**EXERCISE REQUIREMENTS**
Arrange the stretch of the items from their start through the line containing "Task: Click on" as a Markdown table with the columns "No." and "Text", one row per line and blank lines omitted.

═════ PROVIDED DATA

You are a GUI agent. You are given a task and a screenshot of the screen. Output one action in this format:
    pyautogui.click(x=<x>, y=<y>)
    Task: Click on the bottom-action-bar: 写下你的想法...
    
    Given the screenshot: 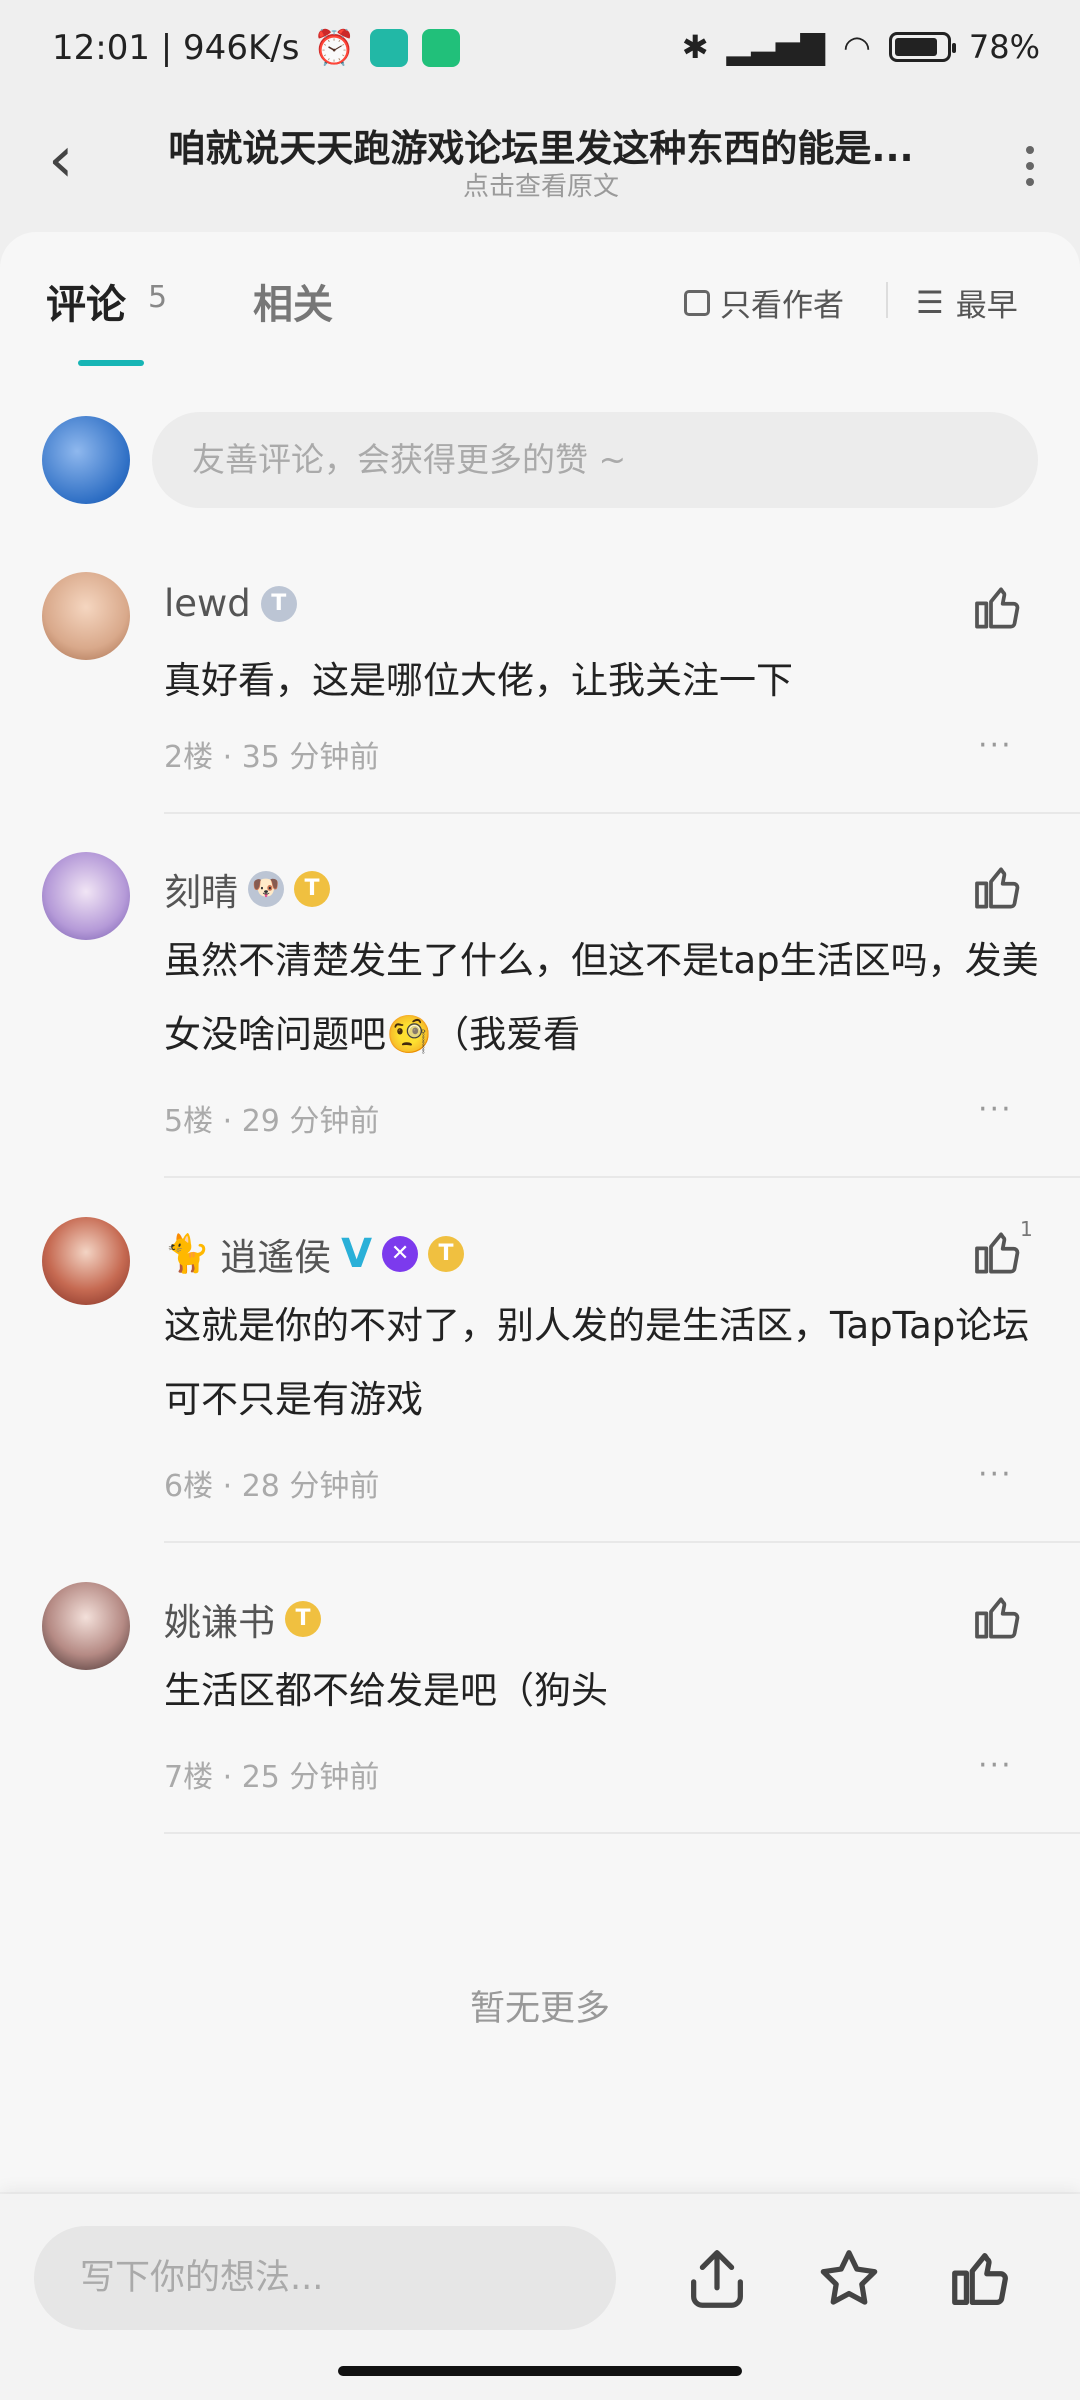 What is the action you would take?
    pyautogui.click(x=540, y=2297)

══════════

**SOLUTION**
| No. | Text |
|---|---|
| 1 | You are a GUI agent. You are given a task and a screenshot of the screen. Output one action in this format: |
| 2 |     pyautogui.click(x=<x>, y=<y>) |
| 3 |     Task: Click on the bottom-action-bar: 写下你的想法... |